With its reputation for nose to tail eating, I really want to go for the offal because I pride myself on being adventurous and completely unfunny about less-than-popular foods, but I seem to be unable to get over the idea of eating brains or intestines. I think it is partly because I have never made them myself so I cannot really visualise the process. So, I settle for the Roasted Bone Marrow to start. My boyfriend, who is feeling far more adventurous than I, goes for the Chitterlings and Dandelion.

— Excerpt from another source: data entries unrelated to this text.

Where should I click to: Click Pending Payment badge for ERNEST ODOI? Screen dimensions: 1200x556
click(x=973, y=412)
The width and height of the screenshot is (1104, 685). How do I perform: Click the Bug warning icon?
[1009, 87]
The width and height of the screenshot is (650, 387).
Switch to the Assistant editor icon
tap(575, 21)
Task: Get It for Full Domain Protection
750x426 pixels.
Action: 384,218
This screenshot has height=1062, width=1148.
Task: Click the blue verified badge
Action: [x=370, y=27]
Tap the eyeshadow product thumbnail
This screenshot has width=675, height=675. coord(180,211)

The bone marrow was phenomenal. Served with toast, grey salt, and parsley, the flavours sang together in unctuous harmony. The amount of marrow perfectly matched the amount of bread served, unlike an unfortunate pâté order, when you are left looking for something to accompany the remaining slab on your plate after your single slice of toast has been exhausted. This attention to detail was really appreciated. Chitterlings, despite sounding a bit twee and like something out of a Disney cartoon, are, for those of us who are unsure, pig intestines and in fact were delightful. Served with chopped up dandelion and cornichons, they were lovely and piggy, slightly sweet and very tender.

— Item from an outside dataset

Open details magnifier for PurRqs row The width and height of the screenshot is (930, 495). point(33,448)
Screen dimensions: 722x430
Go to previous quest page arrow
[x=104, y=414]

For mains, I went for Smoked Haddock, Saffron and Parsnips, and Boyf went for one of the specials, Blood Cake, with a side of Greens. I had heard good things about the Blood Cake, but still, despite the amazingness of the Chitterlings, I couldn’t commit to something so off piste! Even so, the haddock was firm, not hard or dry, and perfectly cooked. It came with a buttery saffron sauce, which heightened the taste, albeit made it a tad on the salty side. The parsnips were a salve for the salt, and amalgamated the flavours in a wonderful balance of savoury, sweet, and buttery goodness. Delightful, but a conservative choice.


The Blood Cake was like black pudding with an Ivy League education. Bigger, richer, more refined.  Served with two fried eggs on top, in a manner similar to the parsnips, these eggs tempered the flavour, giving it a deeper, smoother and more rounded taste. I had never experienced anything quite like it. The Greens were cooked well, but incredibly salty, and with my haddock already being on the top end of the salt spectrum, it was a bit much as an accompanying side.

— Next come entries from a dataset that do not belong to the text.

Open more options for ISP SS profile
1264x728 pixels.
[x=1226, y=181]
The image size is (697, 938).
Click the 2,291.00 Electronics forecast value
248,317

And finally, we moved on to the puddings. Again, I am now kicking myself with my pansy ordering. I ended with chocolate mousse and a single of Auchentoshan with some ice. A safe bet. An easy bet. But dammit! It was nothing compared to Boyf’s Apple Sorbet and Polish Vodka. This, people, could easily have been the most amazing thing I have ever tasted. The sorbet was clean, fresh, light, smooth, and then, with a little sip of the vodka whilst the sorbet taste was still in my mouth, the flavours turned to perfume and my whole nose and mouth became an explosion of flowers and fruit. Wonderful.

I wish that I had been a bit more brave at St John. My meal was wonderful, but I wish that I had really grown a pair of balls and gone for what they do best at St John: blood and guts. Perhaps now that I’m a little older, and a little wiser, the next time I go, the calves brains and lamb sweetbreads will seem a little less daunting and I will jump on the nose to tail bandwagon a little more readily than I did last night. Until then, black pudding anyone?

Three course meal for two including wine, not including service, £112.90.